Béni sois-tu dans ton saint temple de gloire :
R/ À toi, louange et gloire éternellement !

Béni sois-tu sur le trône de ton règne :
R/ À toi, louange et gloire éternellement !

Béni sois-tu, toi qui sondes les abîmes :
R/ À toi, louange et gloire éternellement !

Toi qui sièges au-dessus des Kéroubim :
R/ À toi, louange et gloire éternellement !

Béni sois-tu au firmament, dans le ciel :
R/ À toi, louange et gloire éternellement !

2ème lecture : Dans l’amour trinitaire (2Co 13, 11-13)

Lecture de la seconde lettre de saint Paul Apôtre aux Corinthiens

Frères, soyez dans la joie, cherchez la perfection, encouragez-vous, soyez d’accord entre vous, vivez en paix, et le Dieu d’amour et de paix sera avec vous.
Exprimez votre amitié en échangeant le baiser de paix. Tous les fidèles vous disent leur amitié.
Que la grâce du Seigneur Jésus Christ, l’amour de Dieu et la communion de l’Esprit Saint soient avec vous tous.
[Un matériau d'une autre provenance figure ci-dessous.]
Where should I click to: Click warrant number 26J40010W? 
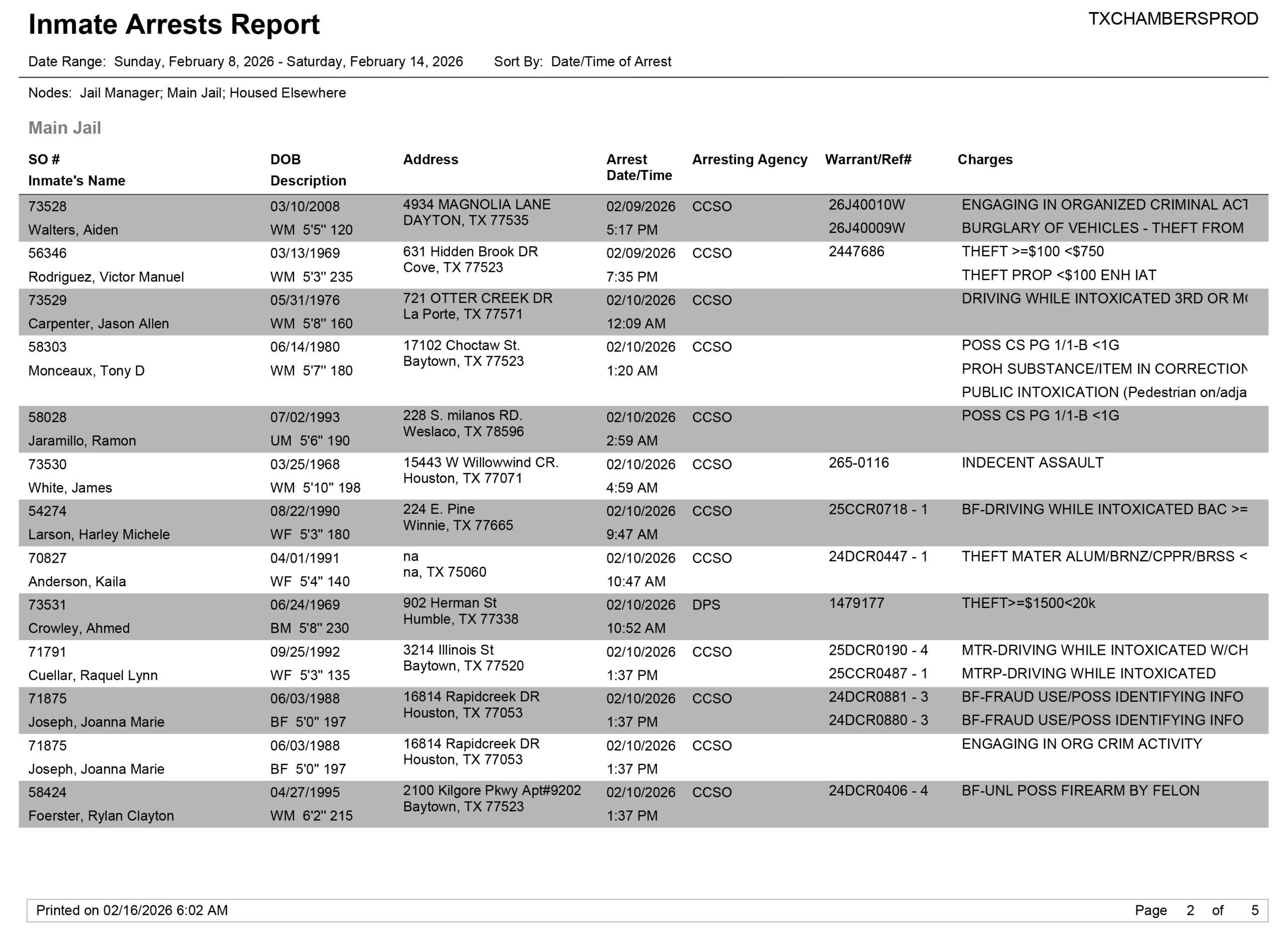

Evangile : « Dieu a tant aimé le monde…» (Jn 3, 16-18)

Acclamation : Alléluia. Alléluia. Gloire au Père, et au Fils, et au Saint-Esprit : au Dieu qui est, qui était et qui vient ! Alléluia. (cf. Ap 1, 8)

Évangile de Jésus Christ selon saint Jean

Dieu a tant aimé le monde qu’il a donné son Fils unique : ainsi tout homme qui croit en lui ne périra pas, mais il obtiendra la vie éternelle.
Car Dieu a envoyé son Fils dans le monde, non pas pour juger le monde, mais pour que, par lui, le monde soit sauvé.
Celui qui croit en lui échappe au Jugement, celui qui ne veut pas croire est déjà jugé, parce qu’il n’a pas cru au nom du Fils unique de Dieu.